Data under study:
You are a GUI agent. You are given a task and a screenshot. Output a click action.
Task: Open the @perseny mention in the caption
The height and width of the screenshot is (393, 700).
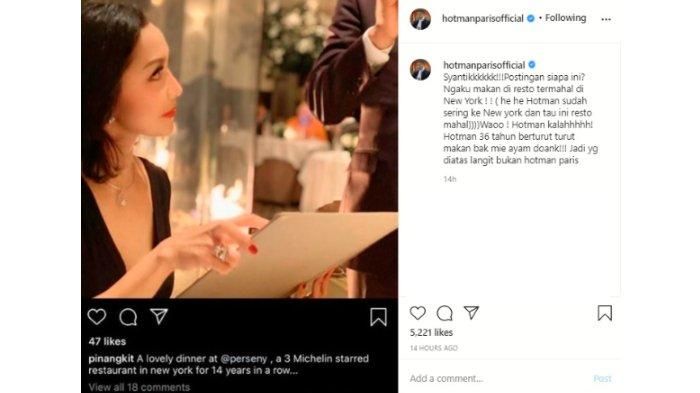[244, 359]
--
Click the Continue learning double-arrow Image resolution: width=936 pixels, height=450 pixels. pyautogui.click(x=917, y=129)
* * *
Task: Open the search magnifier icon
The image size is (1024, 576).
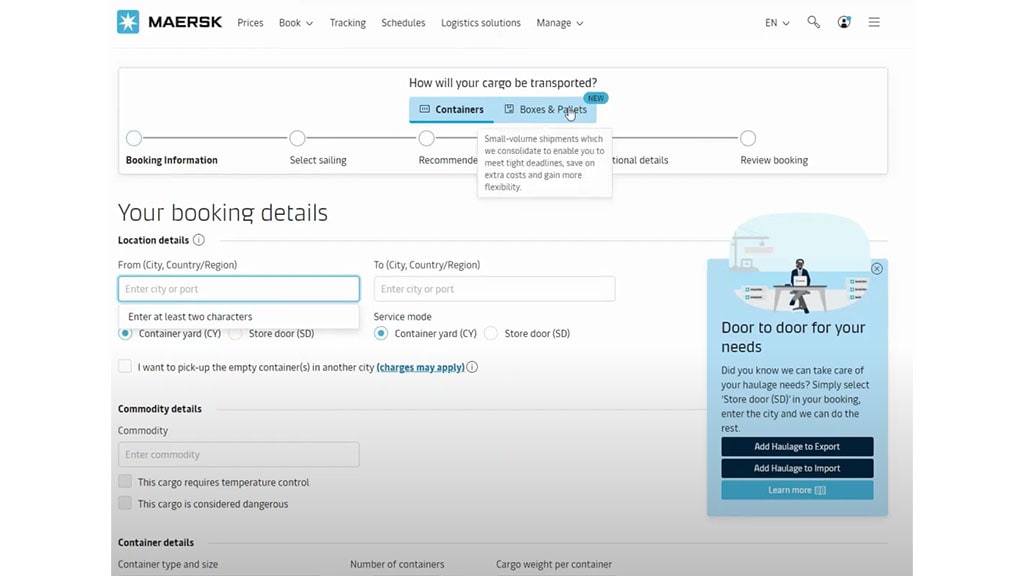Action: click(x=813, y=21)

Directions: Reproduce every line of the listing above in which the string "Open" appears.

Result of the exercise:
Task: Open the @perseny mention in the caption
Task: Open the search magnifier icon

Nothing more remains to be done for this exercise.